Otto Benndorf (13 September 1838 – 2 January 1907) was a German-Austrian archaeologist who was a native of Greiz, Principality of Reuss-Greiz. He was the father of physicist Hans Benndorf (1870–1953).

== Life and career ==
He studied under Friedrich Gottlieb Welcker (1784–1868), Otto Jahn (1813–1869) and Friedrich Ritschl (1806–1876) at the University of Bonn. Later, he worked as an instructor at Schulpforta, where one of his students was Friedrich Nietzsche. From 1864 to 1868, he was a member of a scientific expedition that toured Italy (Rome), Sicily, Greece and Asia Minor. In 1868, he obtained his habilitation at the University of Göttingen under the guidance of Friedrich Wieseler (1811–1892).

In 1869, he became an associate professor of archaeology at the University of Zurich, relocating to the Ludwig-Maximilians-Universität München in 1871 and to Prague the following year. With Alexander Conze (1831–1914), he took part in the second Austrian archaeological expedition to Samothrace (1875). Two years later, he succeeded Conze as chair of archaeology at the University of Vienna. Among his students at Vienna were Michael Rostovtzeff (1870–1952), Emil Szántó (1857–1904), Julius von Schlosser (1866–1938) and Franz Studniczka (1860–1929).

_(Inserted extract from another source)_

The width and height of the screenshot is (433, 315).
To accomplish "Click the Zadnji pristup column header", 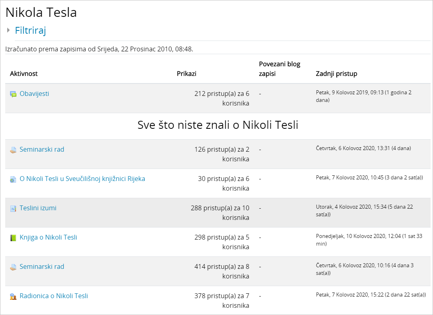I will (336, 74).
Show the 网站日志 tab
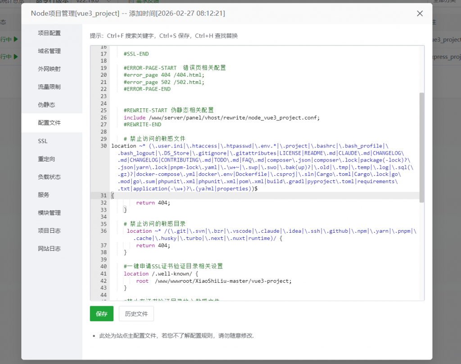 pyautogui.click(x=49, y=249)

From 1881 to 82, he excavated the so-called "Heroon of Trysa" in Lycia, shipping more than 100 boxes of material to the Kunsthistorisches Museum in Vienna. With Carl Humann, he organized an excavation of Ephesus (1895). In 1898, he founded the Österreichisches Archäologische Institut (Austrian Archaeological Institute at Athens), serving as its director until his death in 1907.